With the increase of North Korea's dependency on China, Pyongyang feels the growing need to exert its independence, Rüdiger Frank tells DW. Despite its malevolence, Pyongyang is very much interested in economic growth.
DW: Regarding the recent developments in North Korea, for example, the latest nuclear test and threats of war against the US and South Korea, China has agreed to sanctions against the country in the UN Security Council. But China was always seen as Pyongyang's protective partner. North Korea reacted with a further provocation – by kidnapping Chinese fishermen and then releasing them shortly before Beijing was due to receive a high ranking delegation from the country. How should we interpret North Korea's actions, being that they are so dependent on China?
Rüdiger Frank: That is exactly why North Korea is doing this - because its dependency on China is growing, it feels the need to gain more political autonomy. Because the same rules count for every country: there are no permanent friendships, there are only permanent interests. North Korea's interest is to maintain its independence and its autonomy.

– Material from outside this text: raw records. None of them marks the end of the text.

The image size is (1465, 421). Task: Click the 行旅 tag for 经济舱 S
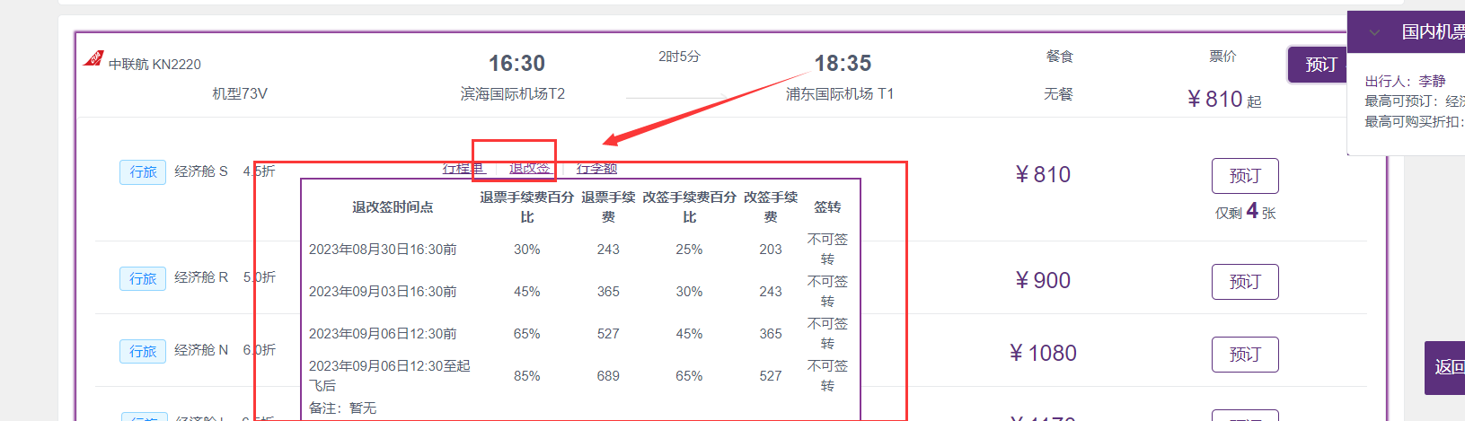(143, 171)
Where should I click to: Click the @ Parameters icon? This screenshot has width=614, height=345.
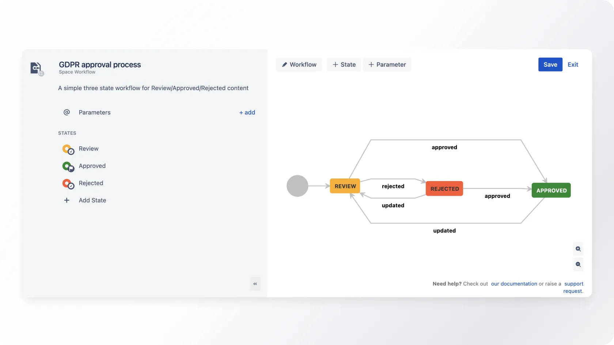tap(67, 112)
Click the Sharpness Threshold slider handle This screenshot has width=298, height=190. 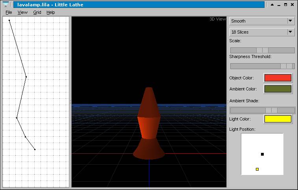point(289,66)
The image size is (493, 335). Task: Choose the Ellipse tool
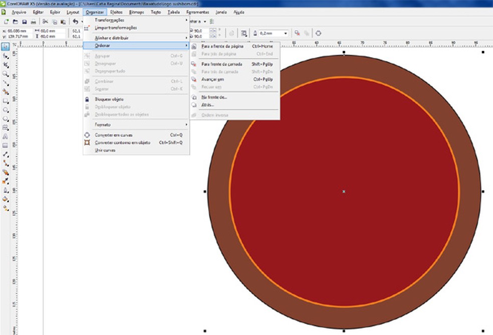6,109
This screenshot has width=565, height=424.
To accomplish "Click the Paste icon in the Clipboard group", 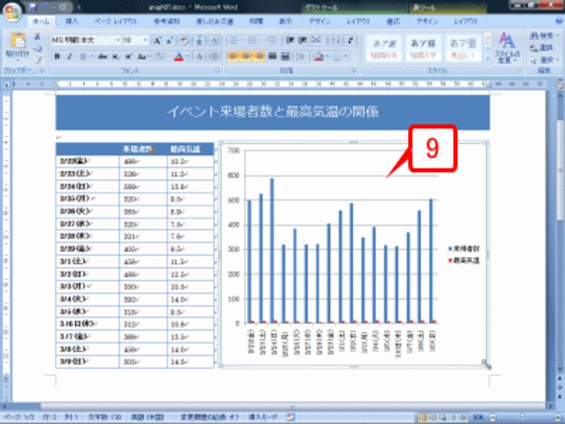I will click(17, 42).
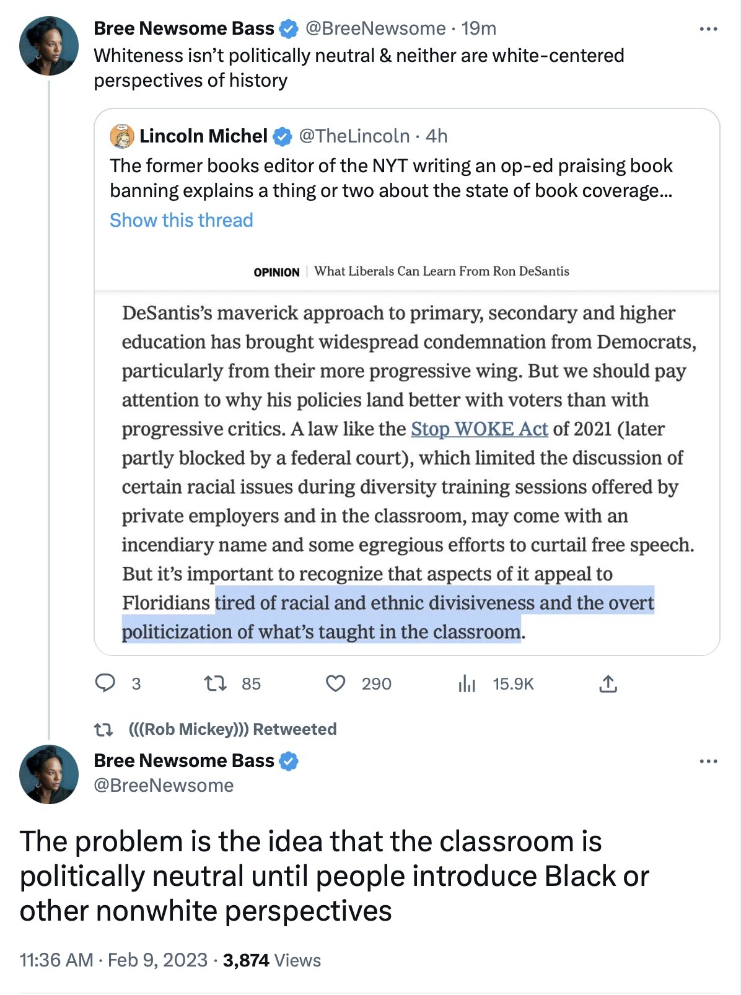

Two weeks ago, I was told in North Korea that the North feels betrayed from China because China agreed to sanctions at the UN Security Council. So that has cast a shadow over their ties. They will try to mend it quickly, but at the moment North Korea wants to show its disapproval toward China.
What meaning does the North Korean delegation's trip to China have?
Choe Ryong Hae [head of the military politburo] is apparently very close to Kim Jong Un and he is also someone who is at the top of the ranks of the country's hierarchy. Him going to China is potentially big gesture.
I think they will meet to try and repair the damage in their relations. It will also be about convincing Beijing that Pyongyang does not intend on provoking a military conflict on the Korean Peninsula. It might also be about preparing Kim Jong Un's first state visit to China. Despite the fact that he assumed power a year and a half ago, Kim Jong Un has not yet left the country. So it is high time for him to do so and China would be the first destination for such a trip.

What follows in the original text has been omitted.